Through six films, IndieWire's Craft Team breaks down the key ingredients of sound, lighting, and production design that make the best onscreen haunted houses so scary — and so fun — to explore and escape.

THE SHINING, Danny Lloyd, Lisa Burns, Louise Burns, 1980, (c) Warner Brothers/courtesy Everett Collection

“The Shining”

©Warner Bros/Courtesy Everett Collection

As discussed when thumbing through IndieWire’s favorite horror scores earlier this month, much of the work of horror filmmaking is about giving fear a shape. Horror movies imbue the world we know with a malevolent power, bringing out the threat of violence we suspect is always lurking just below the surface. The home is a particularly potent setting for such a transformation, and while there are a lot of different methods for making a moviegoer question the safety of their supposed haven, one of the most dependable is a good old fashioned haunting. Looking at horror movies from across the decades, we can see patterns of production design, composition and lighting, special effects, and sonic choices that give haunted houses their ghostly and/or ghastly strength. We’ve selected six essential films exhibiting the key building blocks the best filmmakers use to construct the sinister shadows and otherworldly presences that we love to see materialize in the places we should feel most secure.

THE GHOST AND MRS. MUIR, from left: Gene Tierney, Rex Harrison, 1947. ©20th Century-Fox Film Corporation, TM & Copyright/courtesy Everett Collection

“The Ghost and Mrs. Muir”

20th Century-Fox Film Corporation, TM & Copyright/courtesy Everett Collection

Ostentatious Design — “The Ghost and Mrs. Muir” (1947)

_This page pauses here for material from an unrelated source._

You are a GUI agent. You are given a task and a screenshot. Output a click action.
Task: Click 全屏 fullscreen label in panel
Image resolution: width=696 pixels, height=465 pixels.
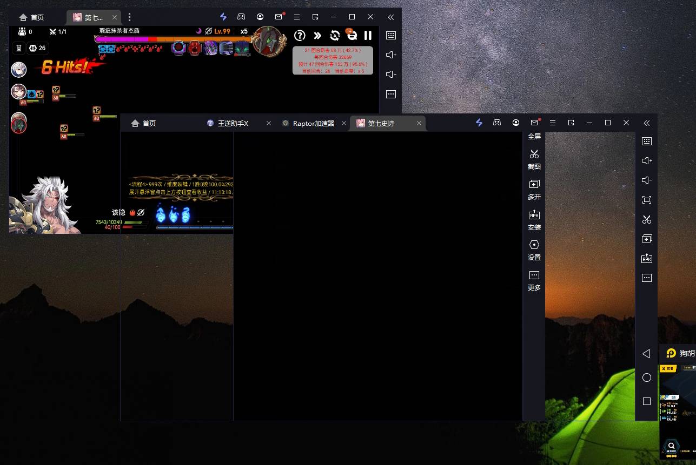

Fear was a part of filmmaking from the beginning (just ask the late folks from 1896 about their emotional reaction to seeing a realistic train speeding right towards them) and the roots of horror filmmaking are everywhere in the history of cinema. But there is something deliciously sinister about the way the American film industry took the expressive lighting and outsized sets of German Expressionism and adapted them so that less outré stories could capture the same kind of expansive emotions. “The Ghost and Mrs. Muir” is a gothic romance, pairing a young widow looking for a new start in a seaside mansion with the house’s previous owner, a late sea captain. It gets major bonus points for turning its protagonist into a ghostwriter/ghost’s writer, too: Gene Tierney takes down Rex Harrison’s colorful memoirs as they fall in love.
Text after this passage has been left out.